**TAREFA PROPOSTA A:**
Por favor, reúna todas as linhas da listagem que contêm a palavra "Open".

-.-.-

Nas várias peças processuais apresentadas no âmbito do processo em epígrafe, o Recorrente alegou a inconstitucionalidade do artigo 139.º, n.º 6, do Código do IRC (anterior artigo 129.º, n.º 6, do mesmo Código), na acepção normativa de que se impõe a autorização de acesso à informação bancária do sujeito passivo/requerente e, mormente, de terceiros (os seus administradores/gerentes), como condição de acesso ao procedimento previsto no artigo 139.º, n.ºs 1 a 3, do Código do IRC e, consequente, para elisão da presunção prevista no artigo 64.º, n.º 2 do Código do IRC, por violação:

i) do princípio da reserva à intimidade da vida privada, previsto no artigo 26.º, n.º 1, da CRP;

ii) do princípio do Estado de Direito, previsto no artigo 2.º, da CRP;

iii) do princípio do acesso ao direito à tutela jurisdicional efetiva, previsto nos artigos 20.º, n.º 1 e n.º 4 e 268.º, n.º 4, todos da CRP;

iv) do princípio da proporcionalidade, previsto no artigo 18.º, n.º 2, da CRP;

v) do princípio da tributação das empresas pelo rendimento real, previsto no artigo 104.º, n.º 2, da CRP e princípio da igualdade tributária, previsto nos artigos 104.º, n.º 1 e n.º 2, e no artigo 13.º, todos da CRP.

6.º

A alegada violação do princípio da reserva à intimidade da vida privada prende-se com o facto de a interpretação segundo a qual o artigo 139.º, n.º 6, do Código do IRC (anterior artigo 129.º, n.º 6, do mesmo Código), exige a junção dos documentos de autorização bancária do sujeito passivo e, em especial no que ora releva, dos seus administradores, para que o pedido de provado preço efetivo seja deferido afastando-se a aplicação do disposto no n.º 2 do artigo 64.º do Código do IRC (que configura uma presunção) - rectius, seja, aliás, objeto de decisão de mérito determinar o alargamento do núcleo de pessoas que tomam conhecimento de informações protegidas, relativas ao sujeito passivo e a terceiros, sem que tenham à sua disposição qualquer garantia de defesa ou alternativa que não seja a de autorizar o levantamento do sigilo bancário.

-.-.-

**TAREFA PROPOSTA B:**
No excerto acima, reescreva o trecho que começa com as palavras que contêm "v) do princípio da tributação" e termina com "todos da CRP.", substituindo "igualdade tributária" por "equidade fiscal".

Entradas para localizar texto e elementos:
-.-.-

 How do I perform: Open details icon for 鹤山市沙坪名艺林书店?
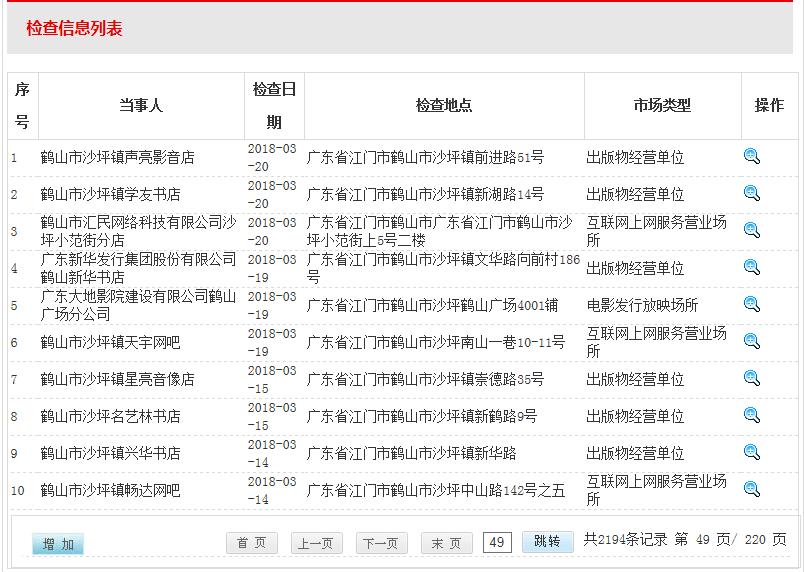[x=752, y=415]
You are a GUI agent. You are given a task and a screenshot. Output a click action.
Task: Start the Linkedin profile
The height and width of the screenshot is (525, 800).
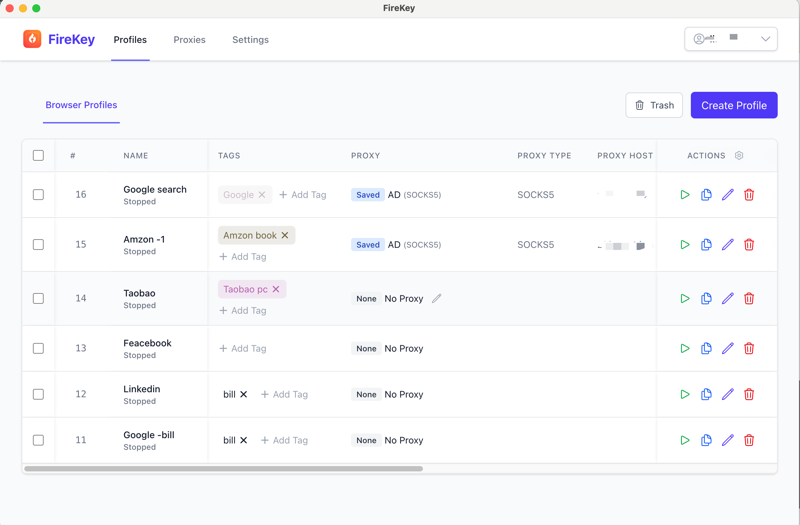(685, 395)
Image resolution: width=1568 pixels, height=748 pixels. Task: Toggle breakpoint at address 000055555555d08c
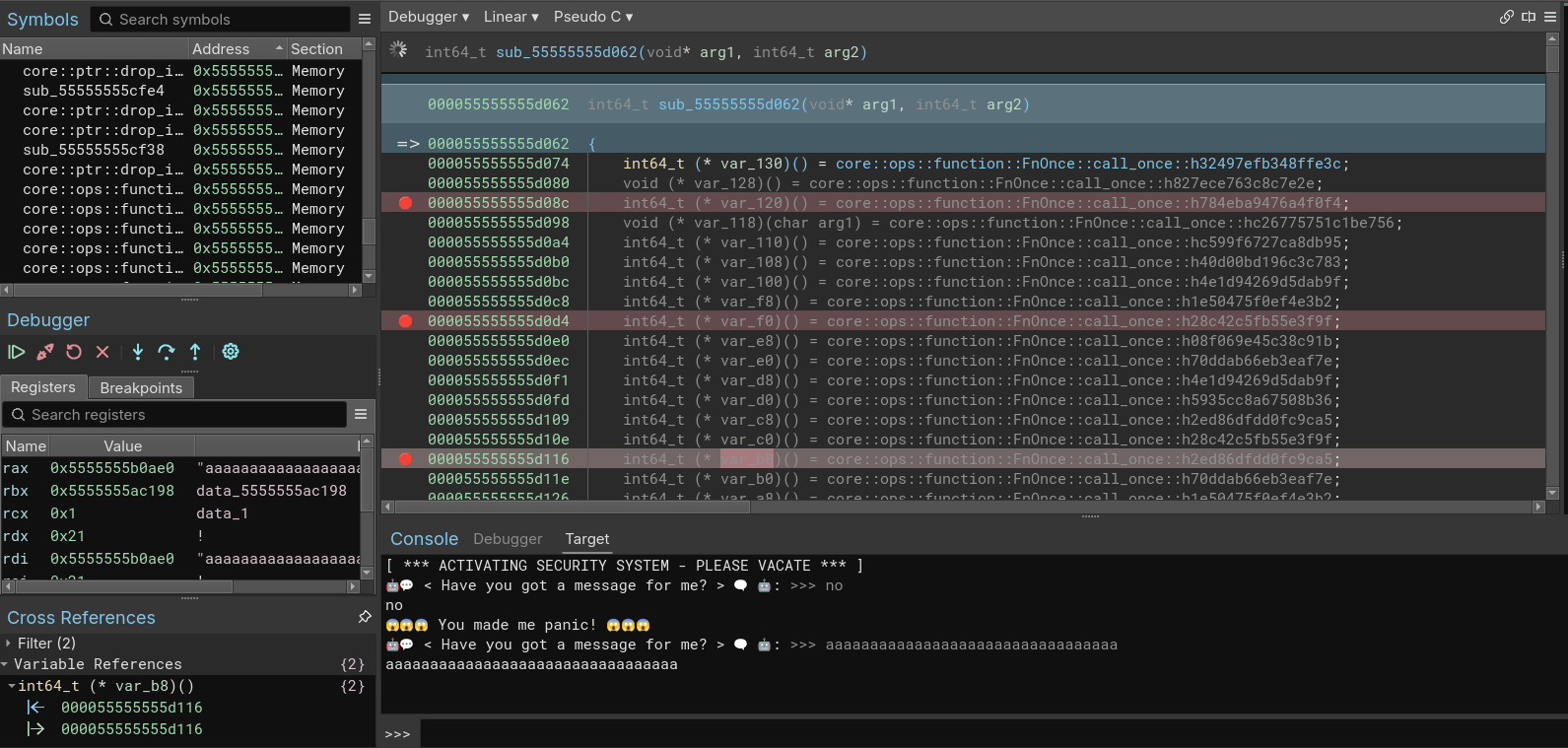click(x=405, y=203)
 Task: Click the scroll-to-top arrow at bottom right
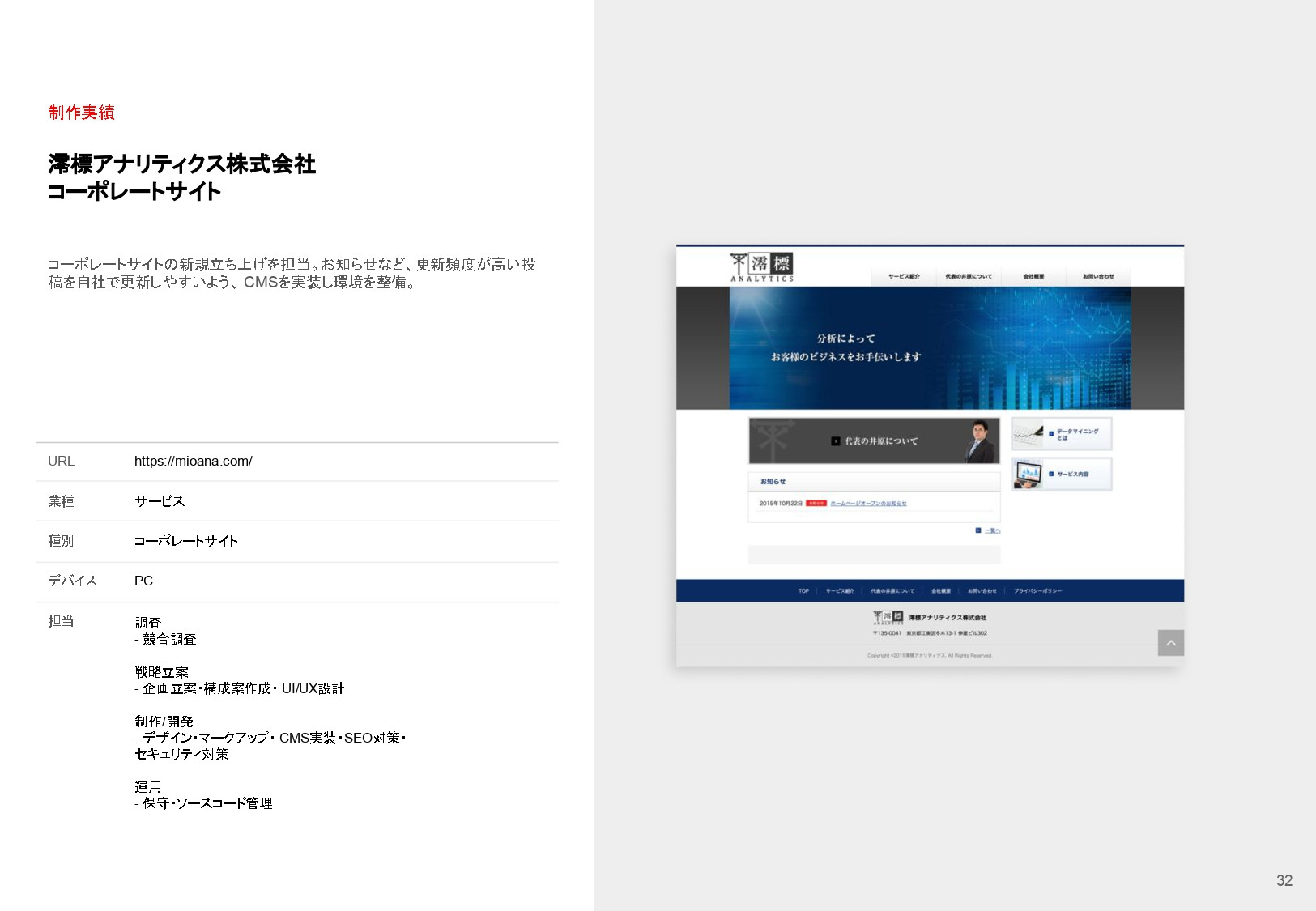1172,641
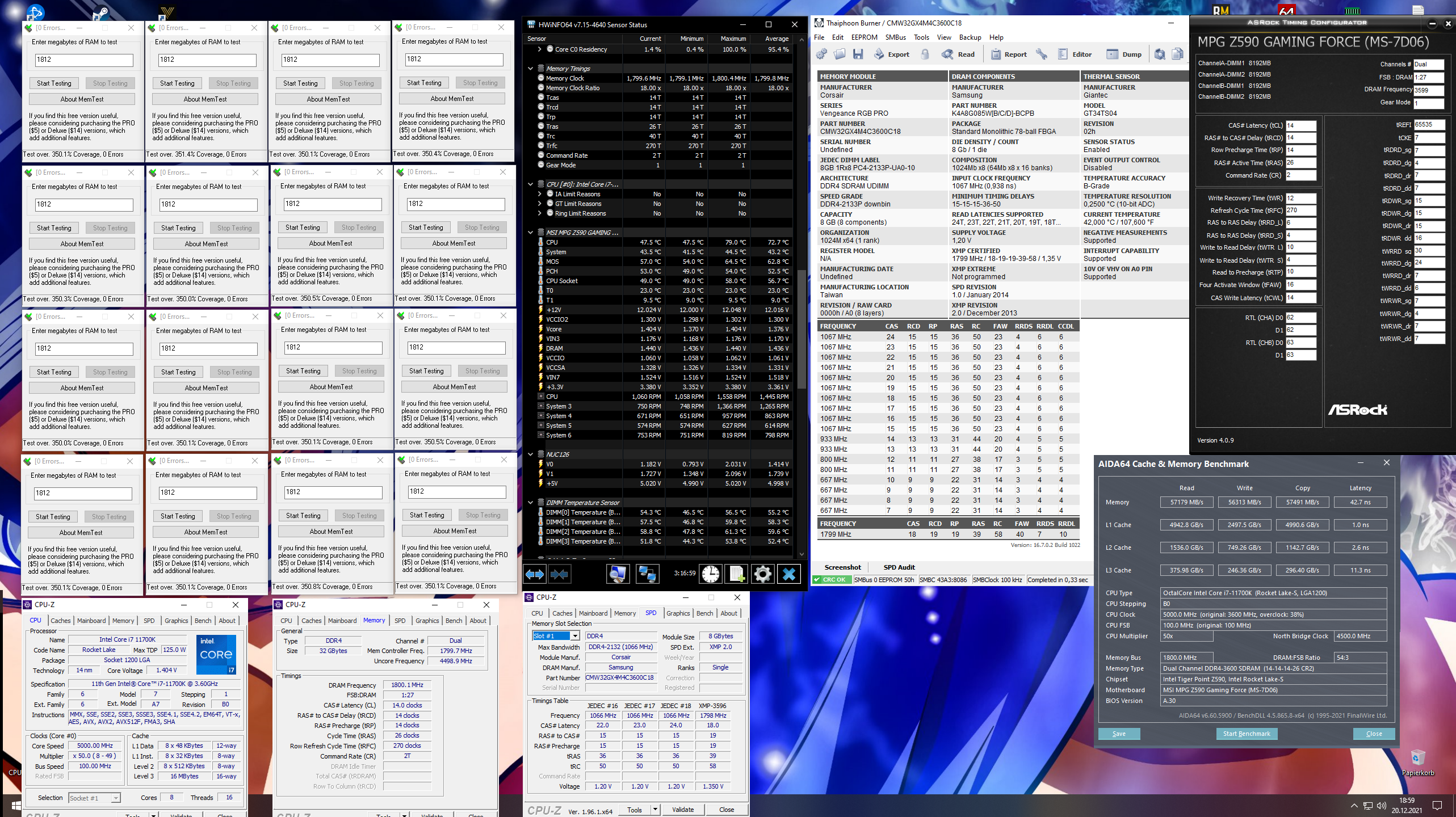Viewport: 1456px width, 817px height.
Task: Open HWiNFO sensor settings gear icon
Action: click(x=762, y=574)
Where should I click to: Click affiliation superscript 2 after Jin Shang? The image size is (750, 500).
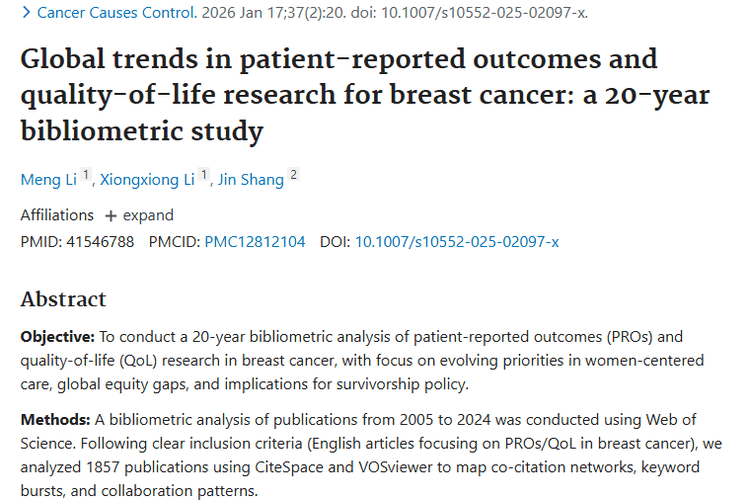tap(293, 177)
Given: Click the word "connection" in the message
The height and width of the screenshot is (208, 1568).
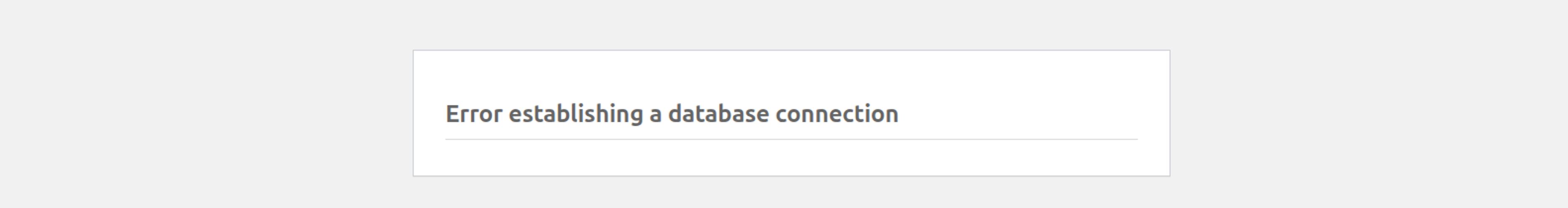Looking at the screenshot, I should [x=836, y=114].
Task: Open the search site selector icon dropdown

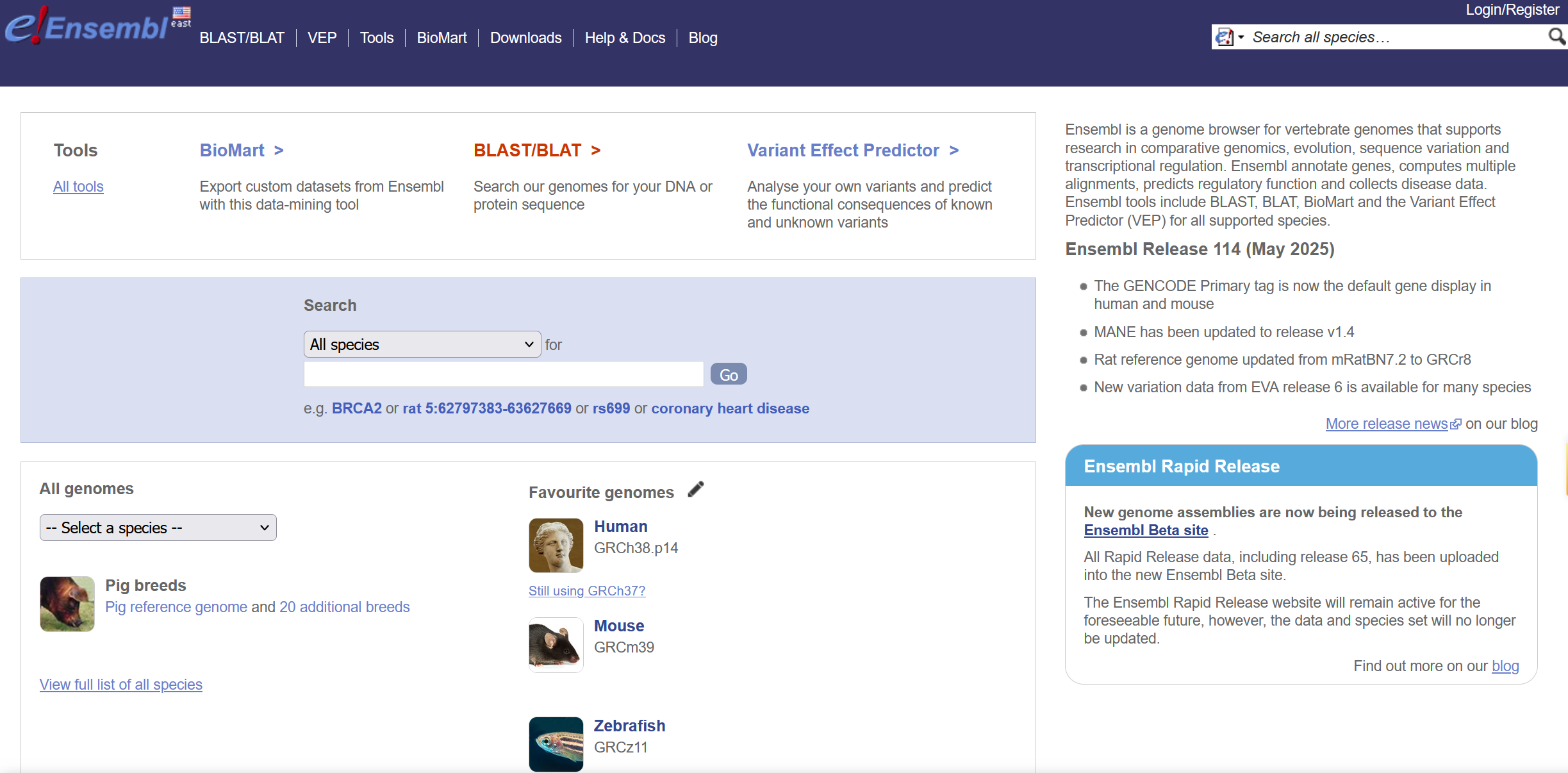Action: pyautogui.click(x=1230, y=37)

-.-.-

**SOLUÇÃO REDIGIDA A:**
 How do I perform: Open details icon for 鹤山市沙坪名艺林书店?
Task: Open HWiNFO sensor settings gear icon
Task: Open the search site selector icon dropdown

**SOLUÇÃO REDIGIDA B:**
v) do princípio da tributação das empresas pelo rendimento real, previsto no artigo 104.º, n.º 2, da CRP e princípio da equidade fiscal, previsto nos artigos 104.º, n.º 1 e n.º 2, e no artigo 13.º, todos da CRP.